* Excerpt:
....

- Born: August 13, 1933 West Flanders, Belgium
- Died: September 12, 2022 (aged 89)

= Michael DeGroote =

Canadian businessman (1933–2022)

Michael George DeGroote (August 13, 1933 – September 12, 2022) was a Canadian businessman and philanthropist from Hamilton, Ontario, who resided in Bermuda. Aside from his business career, he was best known as a major private donor to local educational institutions including McMaster University, McMaster University Medical School, and Hillfield Strathallan College.

==Early life==
DeGroote was born in West Flanders, Belgium, on August 13, 1933. He immigrated to Canada with his family in 1948, when he was 14 years old. He dropped out of school in ninth grade to help his family by working in the tobacco fields near Tillsonburg, Ontario. He subsequently purchased a former army truck when he was 18 and used it to transport manure to those fields.

==Business career==
DeGroote first purchased Laidlaw Transport Ltd., a small trucking company based in Hagersville, Ontario, in 1959. Under his direction, the company expanded past trucking by entering the solid waste and school bus industries. It eventually became the largest school-bus company and third-largest waste-management company in North America. By the mid 1970s Laidlaw was a large and successful business, and DeGroote had personally become wealthy enough to purchase the Hamilton Tiger-Cats of the Canadian Football League in 1974. He sold the team four years later, and was the last owner of the Tiger-Cats to make a profit from the franchise until 2015.

....

* Tasks to complete:
**a)** Check each statement against the DeGroote biography. Answer yes or no for each, and quote the words of the biography that decide it. (i) DeGroote came to Canada at age 14. (ii) DeGroote acquired Laidlaw Transport Ltd. in 1974. (iii) DeGroote held the Hamilton Tiger-Cats for four years before selling them.
**b)** Write out everything in the DeGroote biography from "Canadian businessman (1933–2022)" down to "Hillfield Strathallan College.".
The items below have no connection to the DeGroote biography.

[Stored items]
....

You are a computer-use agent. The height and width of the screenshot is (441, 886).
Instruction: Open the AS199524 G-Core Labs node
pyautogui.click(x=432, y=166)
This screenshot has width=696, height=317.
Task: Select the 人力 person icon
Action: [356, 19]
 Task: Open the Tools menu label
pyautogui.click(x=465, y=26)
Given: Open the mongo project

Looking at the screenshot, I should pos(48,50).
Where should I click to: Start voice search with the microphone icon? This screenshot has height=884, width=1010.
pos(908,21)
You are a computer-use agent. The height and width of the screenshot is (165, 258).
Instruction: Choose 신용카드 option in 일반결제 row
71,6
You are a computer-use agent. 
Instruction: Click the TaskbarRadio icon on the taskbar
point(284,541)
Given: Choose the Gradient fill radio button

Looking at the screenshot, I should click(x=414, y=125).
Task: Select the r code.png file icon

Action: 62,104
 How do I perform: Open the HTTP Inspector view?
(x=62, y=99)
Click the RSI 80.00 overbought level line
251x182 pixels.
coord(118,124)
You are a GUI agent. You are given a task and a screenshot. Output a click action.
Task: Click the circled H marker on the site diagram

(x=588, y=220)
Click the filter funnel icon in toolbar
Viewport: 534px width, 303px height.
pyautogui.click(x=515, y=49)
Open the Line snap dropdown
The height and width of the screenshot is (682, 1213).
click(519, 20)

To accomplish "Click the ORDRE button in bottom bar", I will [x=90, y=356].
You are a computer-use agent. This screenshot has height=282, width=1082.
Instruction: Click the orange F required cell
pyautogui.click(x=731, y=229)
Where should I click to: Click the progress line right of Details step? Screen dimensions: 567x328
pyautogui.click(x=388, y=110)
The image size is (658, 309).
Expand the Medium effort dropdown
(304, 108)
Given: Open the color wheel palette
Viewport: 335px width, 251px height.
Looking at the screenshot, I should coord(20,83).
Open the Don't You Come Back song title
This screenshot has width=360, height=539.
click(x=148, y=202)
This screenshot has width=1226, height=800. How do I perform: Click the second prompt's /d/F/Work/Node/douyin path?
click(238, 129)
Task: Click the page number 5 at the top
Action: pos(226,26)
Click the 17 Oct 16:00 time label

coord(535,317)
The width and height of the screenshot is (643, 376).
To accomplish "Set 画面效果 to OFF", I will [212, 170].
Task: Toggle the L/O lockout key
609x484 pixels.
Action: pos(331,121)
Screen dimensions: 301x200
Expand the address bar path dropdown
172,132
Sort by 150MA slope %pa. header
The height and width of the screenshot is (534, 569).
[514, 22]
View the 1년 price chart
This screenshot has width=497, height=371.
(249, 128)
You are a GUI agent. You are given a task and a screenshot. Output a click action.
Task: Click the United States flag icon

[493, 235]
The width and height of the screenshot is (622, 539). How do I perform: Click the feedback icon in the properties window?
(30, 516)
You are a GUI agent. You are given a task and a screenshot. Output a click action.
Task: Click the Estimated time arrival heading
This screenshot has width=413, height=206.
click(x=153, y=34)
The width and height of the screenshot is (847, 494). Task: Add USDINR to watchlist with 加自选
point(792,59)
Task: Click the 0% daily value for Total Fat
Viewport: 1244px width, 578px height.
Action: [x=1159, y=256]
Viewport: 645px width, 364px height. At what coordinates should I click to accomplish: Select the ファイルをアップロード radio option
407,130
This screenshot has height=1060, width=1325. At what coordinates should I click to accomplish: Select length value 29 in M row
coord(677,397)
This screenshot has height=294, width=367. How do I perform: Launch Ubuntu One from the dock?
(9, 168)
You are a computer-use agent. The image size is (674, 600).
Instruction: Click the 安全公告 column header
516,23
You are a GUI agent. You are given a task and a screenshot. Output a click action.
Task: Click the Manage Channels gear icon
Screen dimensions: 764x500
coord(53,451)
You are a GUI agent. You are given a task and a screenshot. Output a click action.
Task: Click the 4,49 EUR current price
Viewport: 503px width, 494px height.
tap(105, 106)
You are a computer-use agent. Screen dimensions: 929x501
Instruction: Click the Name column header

....

* Answers per task:
**a)**
(i) Yes: "He immigrated to Canada with his family in 1948, when he was 14 years old."
(ii) No: "DeGroote first purchased Laidlaw Transport Ltd., a small trucking company based in Hagersville, Ontario, in 1959."
(iii) Yes: "He sold the team four years later"

**b)**
Canadian businessman (1933–2022)

Michael George DeGroote (August 13, 1933 – September 12, 2022) was a Canadian businessman and philanthropist from Hamilton, Ontario, who resided in Bermuda. Aside from his business career, he was best known as a major private donor to local educational institutions including McMaster University, McMaster University Medical School, and Hillfield Strathallan College.